Quantum itself almost feels like two books. The first half, the crash and rescue, is one story that could have ended on one hell of a cliffhanger. The second story really gets going when Zander and Mae finally make their way to Rian’s Imojenna. The story switches from a fairly tight, fall in love under threat of death story to the much broader arc of the series, which is a story about taking back the galaxy from the alien infiltration. That bit is going to take several books to resolve, and we only see the first real skirmish here.

We also see a lot more of Rian Sherron’s tortured relationship with the priestess/sorceress Ella. She’s clearly this universe’s Inara Serra, although I think we will finally get to see where that relationship would have gone if the series had continued. Eventually. In the meantime, we see a lot of Rian’s demons and Ella’s attempts to, if not exorcise them, at least calm them down a bit. She’s only partially successful at the best of times.

And now for a couple of little quibbles. I mentioned in my review of Atrophy that the use of made-up profanity takes me out of the story every time. It’s not just that “frecking” does not feel like a reasonable substitute for “fucking” as profanity, but that the change sounds wrong to my ear, especially when used in the profane combination of “frecking Christ”. This is not a comment on religion or the lack thereof, but if “Christ” has survived the centuries as an epithet, then so have the words “fuck” and “fucking”. Especially in the context where “shite”, currently used in the UK and Ireland for “shit” has also survived the ages. People do cuss. Let them.
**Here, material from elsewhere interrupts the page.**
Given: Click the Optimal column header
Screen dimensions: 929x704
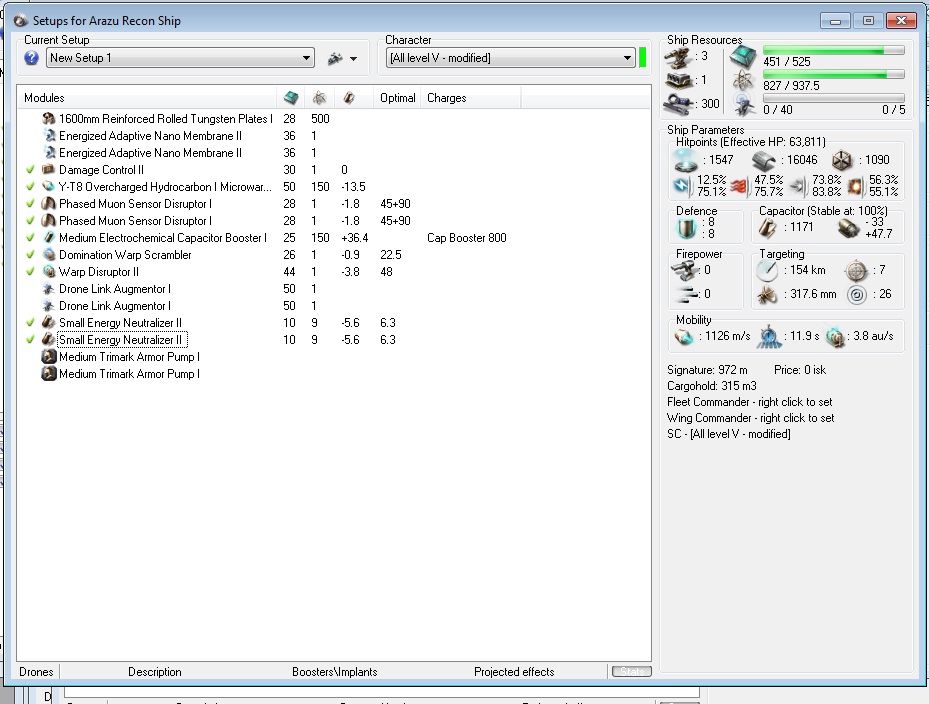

Second quibble. Military titles. It would feel less jarring if the author had either used something completely made up, and provided a glossary, or used what we have now, on a reasonable extension that military ranks serve a purpose. Weird combinations like “Captain Admiral” and “Lieutenant Marshall” dropped me out of the story every time, and confused me as well. Where does a Lieutenant Marshal fit into the hierarchy? Is it like a Lieutenant in the military, or Marshal as in Sheriff?

Which did not stop me from licking the whole damn thing up with a spoon. I enjoy this series as much for what it is trying to be as what it actually is. But then, I really do miss Firefly. And since there’s no more Firefly, I’ll be waiting eagerly for book 3 in the Atrophy series, Diffraction, hopefully before the end of the year!